Text passage =
--

In conjunction with process excellence techniques such as process mapping, value stream analysis and process mining, Kaizen enables organizations to identify, repair and continuously improve broken and inefficient processes before they are automated.
As PEX Network Advisory Board member, Debashis Sarkar, managing partner at Proliferator Advisory & Consulting, puts it, “Kaizen creates the right soil for digital transformation to grow and flourish.”
Kaizen drives cultural transformation and strategic alignment
One common misconception is that digital transformation is all about technology implementation. In reality, digital transformation is cultural transformation.
Organizational change, however, can be a very difficult, complex process. According to a survey of more than 690 Harvard Business Review readers, 63 percent of respondents ranked cultural challenges as the top barrier to digital transformation – more than any other obstacle listed.
Successful organizational transformation requires, among other things, introspection, clarity of vision and authentic stakeholder engagement. Kaizen events help facilitate all three by providing a structured environment for stakeholders to gather, closely examine problems and co-create potential solutions.
Tools such as the Kaizen 5S framework provide participants with a frame of reference for envisioning their ideal workplace, how digital technology can be used to enable that vision and the steps they need to take to get there. Furthermore, it allows them to assume accountability over their daily contributions to the workplace.
Kaizen “provides a mechanism to embed new behaviors,” according to Sarkar. It trains people to be problem solvers and creates a sense of belonging. Instead of change being forced on them, stakeholders play an active role in determining their organization’s future state.

--

Source data
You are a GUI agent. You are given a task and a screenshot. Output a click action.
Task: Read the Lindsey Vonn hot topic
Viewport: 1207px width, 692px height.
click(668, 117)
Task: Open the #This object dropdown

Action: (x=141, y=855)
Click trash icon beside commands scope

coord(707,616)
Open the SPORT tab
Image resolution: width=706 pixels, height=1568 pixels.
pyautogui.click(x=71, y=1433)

--

Problem A = According to the passage on Kaizen and digital transformation, what share of the surveyed Harvard Business Review readers ranked cultural challenges as the top barrier to digital transformation?
Problem B = Extend the passage on Kaizen and digital transformation with the paragraphs that would follow its final sentence.

Reply A = 63 percent of respondents.

Reply B =
This human-centric, collaborative approach is especially powerful when it comes to ensuring strategic alignment. Value stream mapping (VSM), for example, can help stakeholders directly link their individual action plan to larger organizational objectives. As Kaizen helps organizations develop and communicate better metrics, it increases the speed by which organizations can identify if a new initiative is not delivering value and suspend it, according to Sarkar.
Scaling and sustaining digital transformation success
Digital transformation is often associated with rapid change and during the early days of the Covid-19 pandemic there was truth to this belief. Under normal circumstances, a slower, more-considered approach may work best.
“Digital transformation is a long journey,” says Sarkar. “You have to sustain the gains by making a large number of small, local improvements over time. This is where Kaizen really comes in handy.”
For example, FPT Software fully integrated Kaizen into its digital transformation. This new methodology, known as “digital Kaizen”, emphasized an interactive, continuous improvement approach to digital transformation. Instead of opting for a “big bang” approach, using this framework, the company launched a series of modest, yet effective digital transformation initiatives within a short time frame.
According to a study published in the Australasian Journal of Information Systems, this approach proved to be successful at FPT Software because it enabled the continuous improvement of digital processes in a way that minimized waste, enabled the adoption of new technology and increased procedural compliance. Every few months the company hosted Kaizen workshops that enabled it to identify, prioritize and resolve previously unknown cross-functional pain points.
In the long-run, the company was able to leverage digital Kaizen to evolve and expand their business model into new, untapped markets in addition to automating processes, reducing overhead costs and increasing operational performance.